A new study from TVision says TV commercial wear-out isn’t just about too much frequency of viewing spots, but also about the time duration between when those messages run.
The report, released at the recent ARF conference this week, shows commercials on CTV/OTT streaming platforms that air multiple times less than five minutes apart only kept viewers' eyes on the screen 25% of the time -- an average of eight seconds for each TV commercial.
But viewers' attention improved -- about 14% -- when the same ad runs at least five minutes apart.
Looking more broadly, TVision says the first 10 exposures of a commercial may not be the sole cause of wear-out. In fact, it can be the opposite, especially when a TV ad grabs initial high levels of “familiarity” with viewers, with what the company calls a “mean attention” percentage.
Ten exposures can yield a 75% mean attention score -- up from a 45% number after one exposure. “Attention to TV ads increases uniformly through the first 10 attentive ad exposures,” says the TV measurement company.
The research generally says attention levels peak at 11 to 15 exposures of the advertising.
Past this level, it recommends that marketers launch new creative. Media strategy, pod placement and other factors also add to the wear-out of a TV commercial.
TVision uses “computer vision” technology -- so-called “eyes on the screen” -- to see how viewers really watch TV. The data, on a person-level, comes from an opt-in panel of 5,000 homes, looking at second-by-second TV engagement.
For this study, the University of California, San Diego examined TVision data of 248,600 ads where viewers were attentive to the same ad six to 10 times.
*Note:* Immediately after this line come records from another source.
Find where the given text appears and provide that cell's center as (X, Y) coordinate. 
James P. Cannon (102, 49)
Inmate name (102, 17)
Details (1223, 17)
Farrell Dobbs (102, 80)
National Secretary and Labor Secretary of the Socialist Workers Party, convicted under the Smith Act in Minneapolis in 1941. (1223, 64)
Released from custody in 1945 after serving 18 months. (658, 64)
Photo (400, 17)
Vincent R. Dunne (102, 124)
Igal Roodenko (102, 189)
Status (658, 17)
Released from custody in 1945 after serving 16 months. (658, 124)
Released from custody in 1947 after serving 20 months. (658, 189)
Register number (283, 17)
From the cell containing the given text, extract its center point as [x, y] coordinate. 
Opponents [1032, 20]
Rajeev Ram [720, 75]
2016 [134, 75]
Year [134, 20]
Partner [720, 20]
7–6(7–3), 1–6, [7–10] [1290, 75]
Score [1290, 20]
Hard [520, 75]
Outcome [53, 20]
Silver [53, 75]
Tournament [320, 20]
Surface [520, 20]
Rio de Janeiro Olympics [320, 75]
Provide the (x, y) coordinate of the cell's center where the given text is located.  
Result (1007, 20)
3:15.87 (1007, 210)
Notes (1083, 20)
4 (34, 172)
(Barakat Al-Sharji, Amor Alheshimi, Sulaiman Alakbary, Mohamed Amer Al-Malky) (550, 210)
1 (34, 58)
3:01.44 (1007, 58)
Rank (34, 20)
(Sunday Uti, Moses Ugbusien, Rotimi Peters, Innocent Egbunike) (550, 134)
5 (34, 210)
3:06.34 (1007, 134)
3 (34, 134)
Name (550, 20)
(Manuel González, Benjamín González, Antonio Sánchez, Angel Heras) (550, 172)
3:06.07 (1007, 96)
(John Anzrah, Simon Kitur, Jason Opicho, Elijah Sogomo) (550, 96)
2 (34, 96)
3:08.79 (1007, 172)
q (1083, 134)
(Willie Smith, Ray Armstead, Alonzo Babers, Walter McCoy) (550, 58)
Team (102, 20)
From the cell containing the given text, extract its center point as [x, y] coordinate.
Another interesting stiudy from our friends at TVision, Wayne. It's limited in scope to CTV commercials and in duration in that it deals mainly with a very short time frame in repeat exposures. The report notes that when a commercial is exposed more than once within five minutes, that short messages---"15s' ---seem to perform better than longer ones---"30s" and "60s". Specifically, the "15" viewer watches 45% of the repeat ad's content while the corresponding percentages drop to only 27% for "30s" and 14% for "60s". Which, of course, when translated into CPMs, makes the shorter message length seem more efficient. However when you project these percentges against the three message lengths, it develops that the repeat "60" gets 8.4 seconds of the viewer's attention and the repeat "30" generates about the same degree of dwell time---8.1 seconds. In both cases these are more than the 6.8 seconds noted for 'I5s". So as with all studies of this type, new questions are raised. For example, how many seconds does it take for each commercial length to make a sale? Also, to what extent are memories of the first exposure rekindled by the second or third exposure. Finally, what happens, specifically, when an ad is repeated once, twice, three times, etc. as opposed to "multiple". times? The TVision data seems to say that attentiveness builds up with a number of repeat exposures, then levels off as the time between exposures is extended to an hour. Such findings make one ask what happens over the course of several days or weeks or months? Does the levelling off effect continue as the time frame is extended---or are there peaks followed by valleys? Hopefully we will get more on this from TVision. All of which is an example of the kind of thing that attentiveness research can tell advertisers over and above its use as a rating "currency" modifier for time buying and selling. There's much more to attentiveness than that.
Ed, you raise a good point when you ask "Such findings make one ask what happens over the course of several days or weeks or months?".
There was a great piece of research done in the UK and reported in AdMap (which you are familiar with Erwin's articles as co-writer) probably some 15-20 years ago from memory. It focussed on FMCG/CPG advertising and using a shopper panel, andf looked at the decay rate of action rather than recall for CPG ads. The conclusion was along the lines that up to 11 days (I think that was the cross-over point0 was the sweet spot. That is, there was a noticable increase in product sales within those 11 days then back to regular sales patterns.
It was a robust quantative study that I used for planning CPG ad flighting - spend less, spend smarter, more sales. The world has changed a lot since then and it would be great to repeat it, but I think that the principles would probably still apply.
For the life of me I can't think of the researcher's name, and I can't go back through my AdMaps and research library as I lost them all in the bushfire.